#### [Study questions]
**a.** For each statement below, answer yes or no according to the concert review and quote the words from it that decide the answer. (i) Dorman's "Spices, Perfumes, Toxins" is a concerto for a single percussionist. (ii) The string section was led by concertmaster David Coucheron. (iii) Dorman's composition was written in 2006.
**b.** Extract from the concert review everything from "The two gleaming" down to "written in 2006.", copying it without changes.
───── Text segment ─────
ASO new music premiere outdone by Tchaikovsky


CONCERT REVIEW

Atlanta Symphony Orchestra

8 p.m. Sept. 24. Additional performance at 8 p.m. Sept. 26. Tickets: $20-$79. Symphony Hall, 1280 Peachtree St. N.E., Atlanta. 404-733-5000, www.atlantasymphony.org.

The two gleaming drum kits, which sat at opposite sides of the stage amid an array of percussion, held the promise of bombastic rock drumming during Thursday's Atlanta Symphony Orchestra concert. But the Atlanta premiere of Avner Dorman's "Spices, Perfumes, Toxins," a delightfully engaging composition, was overshadowed by a symphonic work that hasn't been new since 1888.

Pyotr Ilyich Tchaikovsky’s Symphony No. 5, a brooding piece propelled by the stellar ASO woodwind players and propped up by a strong string section led by concertmaster David Coucheron, outshined Dorman’s thrilling concerto for two percussionists, written in 2006.
───── Records ─────
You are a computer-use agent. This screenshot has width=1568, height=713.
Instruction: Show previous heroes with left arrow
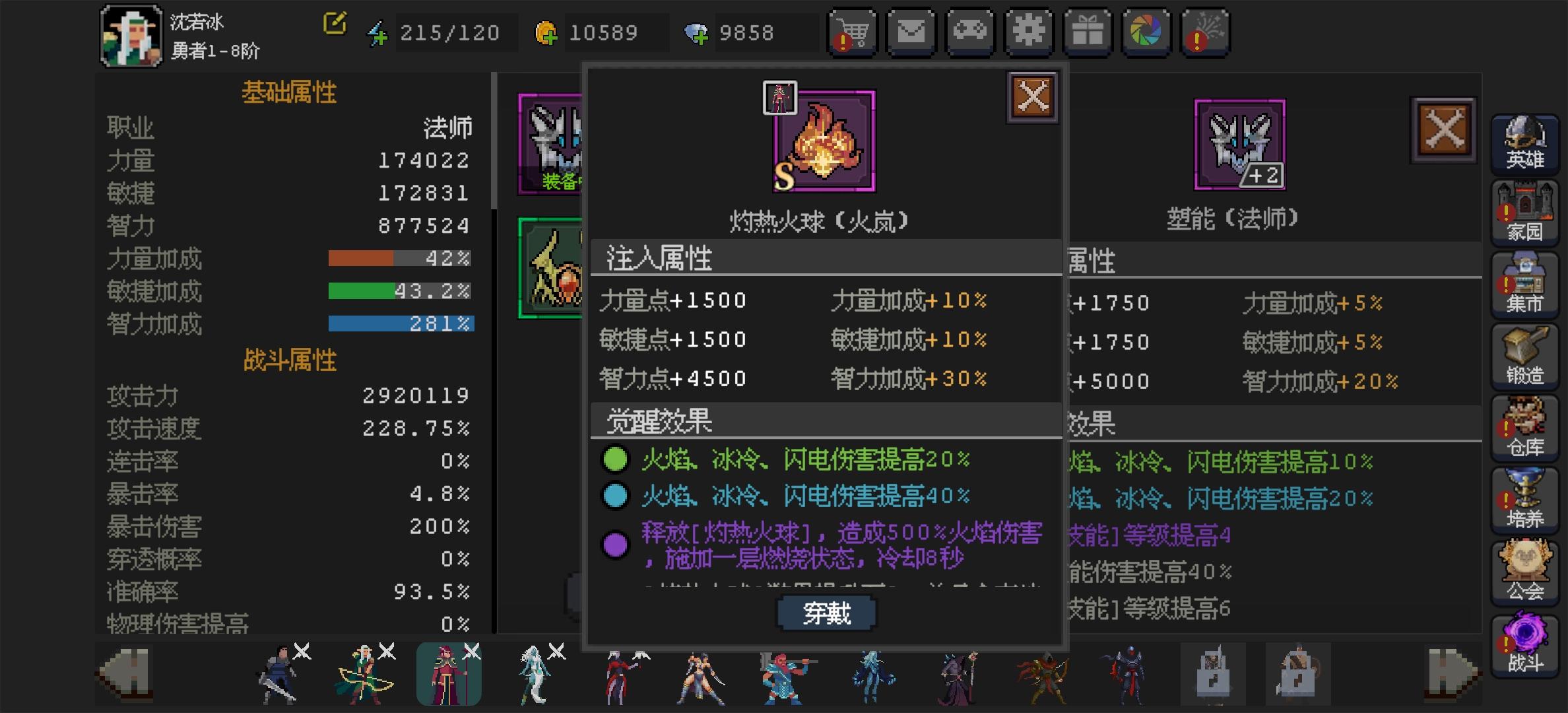coord(127,674)
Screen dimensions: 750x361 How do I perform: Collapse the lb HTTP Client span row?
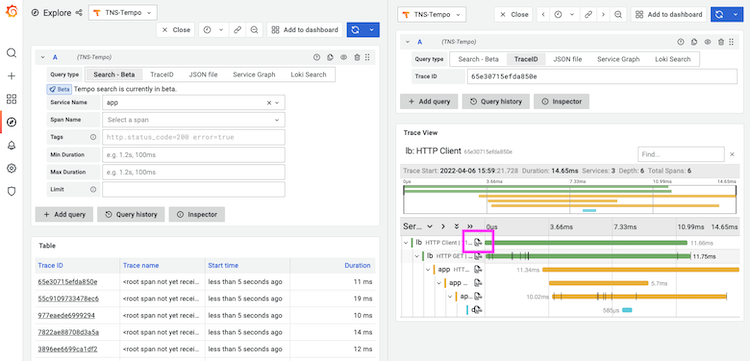[x=406, y=243]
─────
#### [Answers below]
**a.**
(i) No: "concerto for two percussionists"
(ii) Yes: "led by concertmaster David Coucheron"
(iii) Yes: "written in 2006"

**b.**
The two gleaming drum kits, which sat at opposite sides of the stage amid an array of percussion, held the promise of bombastic rock drumming during Thursday's Atlanta Symphony Orchestra concert. But the Atlanta premiere of Avner Dorman's "Spices, Perfumes, Toxins," a delightfully engaging composition, was overshadowed by a symphonic work that hasn't been new since 1888.

Pyotr Ilyich Tchaikovsky’s Symphony No. 5, a brooding piece propelled by the stellar ASO woodwind players and propped up by a strong string section led by concertmaster David Coucheron, outshined Dorman’s thrilling concerto for two percussionists, written in 2006.